- Developer(s): J2 Global
- Initial release: November 2009
- Operating system: Microsoft Windows Mac iOS Android
- Available in: English
- Type: Online backup service
- License: Proprietary software
- Website: sugarsync.com

= SugarSync =

Online backup service

SugarSync is a cloud service that enables active synchronization of files across computers and other devices for file backup, access, syncing, and sharing from a variety of operating systems, such as Android, iOS, Mac OS X, and Windows devices. For Linux, only a discontinued unofficial third-party client is available.

==Overview==
The SugarSync program automatically refreshes its sync by constantly monitoring changes to files—additions, deletions, edits—and syncs these changes with the SugarSync servers. Any other linked devices then also sync with the SugarSync servers. Deleted files are archived in a "Deleted Files" folder. In the event the local sync folder is stored on a device which later becomes unavailable (secondary hard drive failure, etc.) the SugarSync program will interpret this event as if the user had purposely deleted the entire synchronization folder, resulting in deletion of all files from the user's storage account. Due to this limitation, it is best to only store the local synchronization folder on the boot drive. Files deleted by the user are not actually removed from SugarSync servers until the user does so manually; however, recovery of a larger nested folder structure may be difficult.

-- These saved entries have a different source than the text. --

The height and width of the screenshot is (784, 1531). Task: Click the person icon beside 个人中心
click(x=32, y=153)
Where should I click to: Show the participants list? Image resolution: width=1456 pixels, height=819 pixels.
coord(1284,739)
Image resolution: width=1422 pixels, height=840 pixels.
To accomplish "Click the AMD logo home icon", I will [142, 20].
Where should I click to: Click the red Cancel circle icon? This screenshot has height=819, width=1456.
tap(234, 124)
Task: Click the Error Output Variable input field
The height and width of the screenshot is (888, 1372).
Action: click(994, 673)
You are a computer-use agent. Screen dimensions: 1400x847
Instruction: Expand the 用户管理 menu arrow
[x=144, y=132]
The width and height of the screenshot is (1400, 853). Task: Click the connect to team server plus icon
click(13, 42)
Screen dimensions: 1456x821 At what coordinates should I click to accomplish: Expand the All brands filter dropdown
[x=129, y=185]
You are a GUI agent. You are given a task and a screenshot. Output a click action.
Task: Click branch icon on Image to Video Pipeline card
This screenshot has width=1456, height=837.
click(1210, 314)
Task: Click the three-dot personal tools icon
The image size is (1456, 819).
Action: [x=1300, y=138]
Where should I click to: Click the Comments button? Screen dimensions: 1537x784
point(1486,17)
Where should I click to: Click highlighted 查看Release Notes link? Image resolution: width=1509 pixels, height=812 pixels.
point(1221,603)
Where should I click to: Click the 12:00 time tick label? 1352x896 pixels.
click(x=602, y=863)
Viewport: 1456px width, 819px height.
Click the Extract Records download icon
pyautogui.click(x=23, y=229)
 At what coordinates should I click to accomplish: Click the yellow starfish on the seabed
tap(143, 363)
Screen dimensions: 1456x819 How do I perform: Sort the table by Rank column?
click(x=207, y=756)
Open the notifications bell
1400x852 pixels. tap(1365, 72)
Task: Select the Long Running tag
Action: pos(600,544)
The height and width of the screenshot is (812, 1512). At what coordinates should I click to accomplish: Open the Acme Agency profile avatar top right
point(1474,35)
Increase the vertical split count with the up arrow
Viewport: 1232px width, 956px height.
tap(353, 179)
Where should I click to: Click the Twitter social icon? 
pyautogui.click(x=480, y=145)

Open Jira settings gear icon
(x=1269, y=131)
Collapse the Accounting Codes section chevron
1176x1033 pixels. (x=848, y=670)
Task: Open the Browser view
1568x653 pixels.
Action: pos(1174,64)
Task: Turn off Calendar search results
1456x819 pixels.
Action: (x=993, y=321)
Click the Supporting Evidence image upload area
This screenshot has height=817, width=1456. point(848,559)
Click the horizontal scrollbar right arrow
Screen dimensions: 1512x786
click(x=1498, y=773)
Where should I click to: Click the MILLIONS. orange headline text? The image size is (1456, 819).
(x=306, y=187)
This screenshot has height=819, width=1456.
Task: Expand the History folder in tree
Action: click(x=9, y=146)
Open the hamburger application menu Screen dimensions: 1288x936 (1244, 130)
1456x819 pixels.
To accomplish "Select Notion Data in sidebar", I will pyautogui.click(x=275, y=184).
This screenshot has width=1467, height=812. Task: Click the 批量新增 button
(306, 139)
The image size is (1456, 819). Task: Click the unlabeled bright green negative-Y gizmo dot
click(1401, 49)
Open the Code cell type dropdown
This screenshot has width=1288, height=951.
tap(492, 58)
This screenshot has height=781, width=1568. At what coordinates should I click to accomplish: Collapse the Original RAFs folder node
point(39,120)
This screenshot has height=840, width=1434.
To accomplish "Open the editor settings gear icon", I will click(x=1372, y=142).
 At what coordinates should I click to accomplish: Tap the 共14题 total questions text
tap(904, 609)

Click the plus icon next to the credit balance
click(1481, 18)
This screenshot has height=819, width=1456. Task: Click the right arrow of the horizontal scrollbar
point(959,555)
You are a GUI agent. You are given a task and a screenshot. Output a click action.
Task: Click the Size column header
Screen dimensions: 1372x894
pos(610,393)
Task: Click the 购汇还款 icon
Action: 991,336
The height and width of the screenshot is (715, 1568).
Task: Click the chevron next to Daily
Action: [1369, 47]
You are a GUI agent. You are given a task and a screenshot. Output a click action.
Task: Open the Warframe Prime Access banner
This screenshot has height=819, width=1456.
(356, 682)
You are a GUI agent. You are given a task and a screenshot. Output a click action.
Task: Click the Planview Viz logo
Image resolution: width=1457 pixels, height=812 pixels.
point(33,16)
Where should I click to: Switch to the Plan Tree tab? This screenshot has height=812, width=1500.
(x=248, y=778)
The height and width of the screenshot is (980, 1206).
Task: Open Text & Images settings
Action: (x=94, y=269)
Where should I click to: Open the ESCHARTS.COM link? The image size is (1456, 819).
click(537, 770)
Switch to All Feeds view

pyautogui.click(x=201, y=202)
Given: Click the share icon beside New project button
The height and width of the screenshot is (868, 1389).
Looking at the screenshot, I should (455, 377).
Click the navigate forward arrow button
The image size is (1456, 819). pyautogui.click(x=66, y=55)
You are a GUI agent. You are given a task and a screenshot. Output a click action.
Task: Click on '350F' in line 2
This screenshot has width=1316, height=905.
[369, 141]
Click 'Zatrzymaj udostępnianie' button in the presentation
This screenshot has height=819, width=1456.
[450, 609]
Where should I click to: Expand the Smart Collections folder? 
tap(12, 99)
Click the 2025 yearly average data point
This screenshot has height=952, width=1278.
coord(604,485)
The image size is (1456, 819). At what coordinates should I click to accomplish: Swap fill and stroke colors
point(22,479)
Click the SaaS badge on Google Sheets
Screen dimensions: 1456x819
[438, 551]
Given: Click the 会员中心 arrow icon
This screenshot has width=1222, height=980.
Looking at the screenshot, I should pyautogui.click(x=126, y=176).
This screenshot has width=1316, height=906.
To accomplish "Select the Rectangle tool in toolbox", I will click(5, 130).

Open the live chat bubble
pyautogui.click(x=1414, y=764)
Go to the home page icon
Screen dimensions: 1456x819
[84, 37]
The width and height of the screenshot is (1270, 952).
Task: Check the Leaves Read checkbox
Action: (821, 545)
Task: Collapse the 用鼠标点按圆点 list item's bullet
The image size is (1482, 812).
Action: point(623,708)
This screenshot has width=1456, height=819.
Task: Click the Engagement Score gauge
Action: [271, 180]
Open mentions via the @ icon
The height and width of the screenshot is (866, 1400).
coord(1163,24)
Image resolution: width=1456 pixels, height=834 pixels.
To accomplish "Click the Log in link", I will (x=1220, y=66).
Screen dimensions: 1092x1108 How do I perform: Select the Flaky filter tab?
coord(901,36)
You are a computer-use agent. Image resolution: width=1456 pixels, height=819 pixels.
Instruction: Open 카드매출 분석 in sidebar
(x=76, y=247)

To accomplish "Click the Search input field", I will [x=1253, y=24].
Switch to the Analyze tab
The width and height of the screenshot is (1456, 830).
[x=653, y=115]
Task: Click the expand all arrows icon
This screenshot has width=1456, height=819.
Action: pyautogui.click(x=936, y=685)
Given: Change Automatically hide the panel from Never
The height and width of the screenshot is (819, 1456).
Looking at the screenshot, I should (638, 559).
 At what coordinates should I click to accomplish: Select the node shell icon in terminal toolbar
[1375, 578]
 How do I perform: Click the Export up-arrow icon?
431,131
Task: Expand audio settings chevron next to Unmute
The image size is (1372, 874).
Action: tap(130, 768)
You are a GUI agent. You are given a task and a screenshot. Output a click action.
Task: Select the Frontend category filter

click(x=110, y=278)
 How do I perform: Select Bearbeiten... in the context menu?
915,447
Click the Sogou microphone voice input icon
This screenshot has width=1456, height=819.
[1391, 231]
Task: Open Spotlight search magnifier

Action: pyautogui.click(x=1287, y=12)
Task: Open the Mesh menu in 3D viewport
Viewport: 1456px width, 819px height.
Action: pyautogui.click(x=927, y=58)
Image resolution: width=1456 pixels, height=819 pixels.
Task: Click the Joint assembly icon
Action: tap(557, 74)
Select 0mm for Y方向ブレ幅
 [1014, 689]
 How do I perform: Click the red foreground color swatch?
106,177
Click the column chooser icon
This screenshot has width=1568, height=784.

Originally offering a free 5 GB plan and several paid plans, the company transitioned to a paid-only model on February 8, 2014. Under the new model, the company offered temporary promotional pricing and encouraged subscribers to use subscription auto-renewal. However, the auto-renewal takes place at the non-promotional rate and no refunds are allowed through the new model. Moreover, if the account cannot be auto-renewed due to expiration of a credit card or some other change in payment terms, the account is automatically cancelled and the data deleted from the company's servers at the same time the account is cancelled. If emailed warnings are not received, SugarSync will delete a company's entire cloud-computing storage account. Furthermore, for the general user, no renewal reminders are sent, and once the account renews, no refunds are provided.

==Company history==
SugarSync was born out of a company named Sharpcast, which was incorporated in 2004 by Gibu Thomas (CEO) and Ben Strong (Chief technical officer). In 2006, Sharpcast unveiled Sharpcast Photos, a tool for synchronizing images between multiple devices including PCs and mobile phones. Both founders left the company in November 2008. In December 2008, Laura Yecies was appointed as the CEO. Yecies and her team re-focused the company and renamed it SugarSync, Inc. in 2009. The company was headquartered in San Mateo, California.

In March 2013, Mike Grossman took over as CEO. In his self-introductory blog he promised to focus the business on mobile, sharing and collaboration, and enhancing the sync and mirrored capabilities of the product. The blog post was inundated with requests for a Linux client such that the top Google result for searches relating to SugarSync on Linux returned Mr Grossman's introductory message.

Sugarsync was acquired by J2 Global in March 2015.

==Product history==
The company's first product was Sharpcast Photos, software designed to make it easier for people to view their photos on multiple devices and share them via the Internet.

Sharpcast Photos was shut down at the end of 2009. Users were given the option to migrate to the SugarSync service or retrieve their photos.

In June 2013 Samir Mehta posted, on the Introductory Blog post of SugarSync's new CEO, that SugarSync were "in the process of evaluating a SugarSync Linux app". As of January 2015, no further news has been posted about a Linux client for SugarSync.

In December 2013, SugarSync announced that they would be discontinuing their free 5 GB plan and transitioning to a paid-only service by February 2014.

==API and third-party addons==
In March 2010, SugarSync unveiled an API. As a result, there are several unofficial SugarSync addons and applications available. These addons come both in the form of web services and browser extensions and desktop applications such as SugarSync Linux desktop client (now discontinued) by Mark Willis.